Once relegated to the fringe, the study of emotion in recent years has taken on new respectability with technical advances that make it possible to reliably monitor such subtle mental states. Positron emission tomography (PET) and functional magnetic resonance imaging have become tools of choice for the painless dissection of human emotion.

"Emotion research has been a stepchild," said Steven Hyman, director of the National Institute of Mental Health. "Until recently, the study of emotion was seen as suspect compared to the study of cognition.

"Now we are seeing that, like thinking, emotions rely on specific neural circuits," Hyman said. "We are just at the beginnings of understanding how these circuits interact, of understanding how thinking and emotions interact."

Researchers are learning in detail how the brain treats human emotion as a type of information. This information is processed through neural circuits shaped by evolution to bolster individual survival or to regulate the body's biochemical well-being.

Emotion, scientists are discovering, is not centered in any one part of the brain, but reaches into almost every furrow of the dynamic and fickle organ of thought.

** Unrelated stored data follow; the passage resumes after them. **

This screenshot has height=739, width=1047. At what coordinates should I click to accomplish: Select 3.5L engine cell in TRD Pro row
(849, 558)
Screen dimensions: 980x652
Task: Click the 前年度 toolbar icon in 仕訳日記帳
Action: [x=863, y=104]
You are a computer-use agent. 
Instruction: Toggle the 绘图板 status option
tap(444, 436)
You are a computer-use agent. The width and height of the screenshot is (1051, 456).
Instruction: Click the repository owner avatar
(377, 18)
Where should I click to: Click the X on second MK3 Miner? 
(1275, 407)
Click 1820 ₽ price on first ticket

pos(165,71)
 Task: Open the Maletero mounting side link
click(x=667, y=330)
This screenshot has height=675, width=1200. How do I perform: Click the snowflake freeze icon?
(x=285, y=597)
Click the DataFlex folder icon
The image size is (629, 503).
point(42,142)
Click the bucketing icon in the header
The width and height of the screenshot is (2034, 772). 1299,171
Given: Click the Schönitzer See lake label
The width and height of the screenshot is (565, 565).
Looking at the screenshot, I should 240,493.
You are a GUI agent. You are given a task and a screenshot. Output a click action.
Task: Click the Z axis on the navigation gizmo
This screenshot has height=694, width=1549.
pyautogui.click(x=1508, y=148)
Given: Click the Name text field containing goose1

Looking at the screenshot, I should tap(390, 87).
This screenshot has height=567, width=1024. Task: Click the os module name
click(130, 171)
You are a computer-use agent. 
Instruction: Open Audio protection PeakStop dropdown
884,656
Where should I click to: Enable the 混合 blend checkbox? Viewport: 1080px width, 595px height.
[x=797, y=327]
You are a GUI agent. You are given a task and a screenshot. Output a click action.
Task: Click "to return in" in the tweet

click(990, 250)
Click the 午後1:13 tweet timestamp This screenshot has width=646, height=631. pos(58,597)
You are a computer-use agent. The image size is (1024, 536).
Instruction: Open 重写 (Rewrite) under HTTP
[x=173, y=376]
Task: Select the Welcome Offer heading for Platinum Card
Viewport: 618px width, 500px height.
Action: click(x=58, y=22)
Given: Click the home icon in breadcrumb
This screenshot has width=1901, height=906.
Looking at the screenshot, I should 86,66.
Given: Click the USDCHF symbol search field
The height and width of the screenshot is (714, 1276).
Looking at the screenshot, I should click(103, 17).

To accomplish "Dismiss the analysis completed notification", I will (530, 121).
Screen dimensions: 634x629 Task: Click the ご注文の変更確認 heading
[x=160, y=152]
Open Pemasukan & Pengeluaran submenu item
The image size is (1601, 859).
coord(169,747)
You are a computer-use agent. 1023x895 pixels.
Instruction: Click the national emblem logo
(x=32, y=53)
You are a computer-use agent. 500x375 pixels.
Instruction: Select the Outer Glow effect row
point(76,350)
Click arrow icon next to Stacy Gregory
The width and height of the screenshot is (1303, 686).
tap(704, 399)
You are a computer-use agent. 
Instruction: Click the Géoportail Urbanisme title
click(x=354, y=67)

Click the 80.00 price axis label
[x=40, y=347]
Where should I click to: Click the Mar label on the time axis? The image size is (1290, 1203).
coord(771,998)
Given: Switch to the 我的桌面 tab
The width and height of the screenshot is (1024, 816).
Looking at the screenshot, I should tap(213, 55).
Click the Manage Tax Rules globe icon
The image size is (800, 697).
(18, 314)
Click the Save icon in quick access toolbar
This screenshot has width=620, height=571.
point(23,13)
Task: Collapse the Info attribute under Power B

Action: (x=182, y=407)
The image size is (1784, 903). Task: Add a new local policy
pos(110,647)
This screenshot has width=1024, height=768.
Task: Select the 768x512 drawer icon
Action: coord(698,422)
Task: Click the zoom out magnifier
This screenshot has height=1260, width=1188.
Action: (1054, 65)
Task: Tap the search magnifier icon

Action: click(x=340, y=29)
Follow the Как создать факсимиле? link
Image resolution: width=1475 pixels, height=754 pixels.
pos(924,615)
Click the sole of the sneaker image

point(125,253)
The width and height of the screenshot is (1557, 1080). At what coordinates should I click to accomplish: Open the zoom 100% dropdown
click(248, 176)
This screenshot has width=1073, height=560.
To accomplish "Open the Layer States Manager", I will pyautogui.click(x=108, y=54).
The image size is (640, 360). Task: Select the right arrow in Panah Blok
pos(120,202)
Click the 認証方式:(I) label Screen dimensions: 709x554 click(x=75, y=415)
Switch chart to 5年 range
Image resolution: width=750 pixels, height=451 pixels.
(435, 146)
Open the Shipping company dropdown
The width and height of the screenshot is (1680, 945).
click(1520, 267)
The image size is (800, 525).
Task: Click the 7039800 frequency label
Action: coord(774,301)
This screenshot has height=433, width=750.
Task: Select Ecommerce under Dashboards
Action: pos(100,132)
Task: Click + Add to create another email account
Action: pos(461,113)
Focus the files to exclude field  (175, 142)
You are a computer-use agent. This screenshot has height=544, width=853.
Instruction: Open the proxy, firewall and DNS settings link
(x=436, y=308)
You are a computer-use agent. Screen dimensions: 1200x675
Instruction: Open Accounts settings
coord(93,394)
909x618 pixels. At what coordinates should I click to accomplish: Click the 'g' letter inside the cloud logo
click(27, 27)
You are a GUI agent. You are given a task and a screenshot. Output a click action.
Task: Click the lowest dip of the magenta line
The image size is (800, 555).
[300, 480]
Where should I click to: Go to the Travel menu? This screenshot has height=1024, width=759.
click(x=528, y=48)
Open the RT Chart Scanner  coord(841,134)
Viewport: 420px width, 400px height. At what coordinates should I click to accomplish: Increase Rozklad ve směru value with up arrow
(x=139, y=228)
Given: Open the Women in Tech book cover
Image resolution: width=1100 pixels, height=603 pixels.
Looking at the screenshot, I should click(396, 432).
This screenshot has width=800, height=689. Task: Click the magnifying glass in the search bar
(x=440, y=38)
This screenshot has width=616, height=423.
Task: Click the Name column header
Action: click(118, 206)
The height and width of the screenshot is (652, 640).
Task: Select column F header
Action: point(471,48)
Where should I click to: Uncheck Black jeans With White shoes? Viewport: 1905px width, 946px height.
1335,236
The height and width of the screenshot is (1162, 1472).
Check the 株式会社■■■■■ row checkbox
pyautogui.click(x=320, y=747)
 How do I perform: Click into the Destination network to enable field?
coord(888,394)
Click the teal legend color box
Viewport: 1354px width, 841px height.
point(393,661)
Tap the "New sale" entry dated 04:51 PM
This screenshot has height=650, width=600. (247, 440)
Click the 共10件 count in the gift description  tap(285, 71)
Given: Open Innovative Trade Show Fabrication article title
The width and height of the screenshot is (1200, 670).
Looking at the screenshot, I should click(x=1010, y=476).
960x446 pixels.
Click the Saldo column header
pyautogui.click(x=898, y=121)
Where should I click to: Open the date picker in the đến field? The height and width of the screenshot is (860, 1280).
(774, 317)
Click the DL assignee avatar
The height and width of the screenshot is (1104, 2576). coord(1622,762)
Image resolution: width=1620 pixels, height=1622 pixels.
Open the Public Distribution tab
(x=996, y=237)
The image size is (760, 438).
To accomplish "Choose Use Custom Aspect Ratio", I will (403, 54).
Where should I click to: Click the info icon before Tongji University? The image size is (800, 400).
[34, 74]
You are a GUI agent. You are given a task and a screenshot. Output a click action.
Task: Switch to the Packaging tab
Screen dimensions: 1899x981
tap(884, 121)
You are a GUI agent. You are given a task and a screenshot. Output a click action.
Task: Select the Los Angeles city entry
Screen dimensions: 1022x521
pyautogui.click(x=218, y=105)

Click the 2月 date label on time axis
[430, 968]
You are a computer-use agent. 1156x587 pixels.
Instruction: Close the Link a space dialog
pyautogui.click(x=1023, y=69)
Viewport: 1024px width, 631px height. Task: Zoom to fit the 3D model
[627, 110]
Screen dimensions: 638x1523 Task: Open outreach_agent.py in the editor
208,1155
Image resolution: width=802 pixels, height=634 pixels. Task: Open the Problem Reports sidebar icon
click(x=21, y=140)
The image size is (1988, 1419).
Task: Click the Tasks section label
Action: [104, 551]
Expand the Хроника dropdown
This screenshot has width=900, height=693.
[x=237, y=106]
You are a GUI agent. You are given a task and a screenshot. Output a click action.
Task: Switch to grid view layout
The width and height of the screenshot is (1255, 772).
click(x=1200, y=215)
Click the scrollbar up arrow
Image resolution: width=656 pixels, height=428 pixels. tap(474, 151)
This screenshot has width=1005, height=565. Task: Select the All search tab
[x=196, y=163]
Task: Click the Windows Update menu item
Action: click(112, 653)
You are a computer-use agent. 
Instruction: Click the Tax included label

"Emotion is not regulated in one place; it is a network of areas," said neuropsychiatrist Dr. Helen Mayberg at the University of Toronto, who uses a variety of imaging techniques to study the neurobiology of depression and other mood disorders. Emotion is the body's way of tying together a range of physical, mental and biochemical responses, she said.

"You need to have a system that will link up your thinking, feeling, your gut reaction, your subconscious reactions, to coordinate your thinking with the automatic parts of your brain."

New findings about the nature of emotion presented at a recent meeting of the Society for Neuroscience in New Orleans, combined with studies published this fall in several peer-reviewed journals, have illuminated the scope of neural circuits responsible for the private life of the brain:

* Each emotion generates a unique pattern in the brain. Antonio Damasio at the University of Iowa has identified distinctive, measurable patterns in PET scans of nerve cell activity that appear during each emotional state, including areas not normally associated with feelings."The pattern can be triggered automatically," Damasio said. "It occurs by the design of our biology."

* Moods can powerfully bias what people think, remember and perceive. Extreme emotions trigger heightened neural activity that appears to interfere with the brain's ability to process information, Dr. Marcus Raichle determined. A pioneer in brain imaging at Washington University in St. Louis, Raichle said, "The finding helps explain, on a scientific level, why emotion sometimes clouds thinking."

* Love changes everything, including some neural responses in the brain. Andreas Bartels and Semir Zeki at University College London have detected a distinctive pattern of brain activity among those deeply in love, suggesting that a specialized brain system is behind the euphoric high of romance. They scanned the brains of 17 volunteers who said they were deeply in love, as they looked at a picture of their heart's desire, then compared their neural activity to that of people who were merely friendly.

* Subtle damage to the mental machinery of fear may be responsible for many common psychiatric disorders, even a reckless disregard for the well-being of others. Animal experiments by Joseph LeDoux at New York University's Center for Neural Science and others are revealing, molecule by molecule, the pathways that fear travels into memory and thought.

* The dark curtain of depression lifts only when the brain can recalibrate itself. Mayberg and her colleagues sought to understand why antidepressant drugs such as Prozac take weeks to work for some people but never have any effect on others.

The researchers found widespread patterns of change in the brains of those who were helped by Prozac, compared with those who were not, in a transformation that took weeks to complete. "There is a whole set of changes that need to happen for the brain to set a path for recovery," Mayberg said.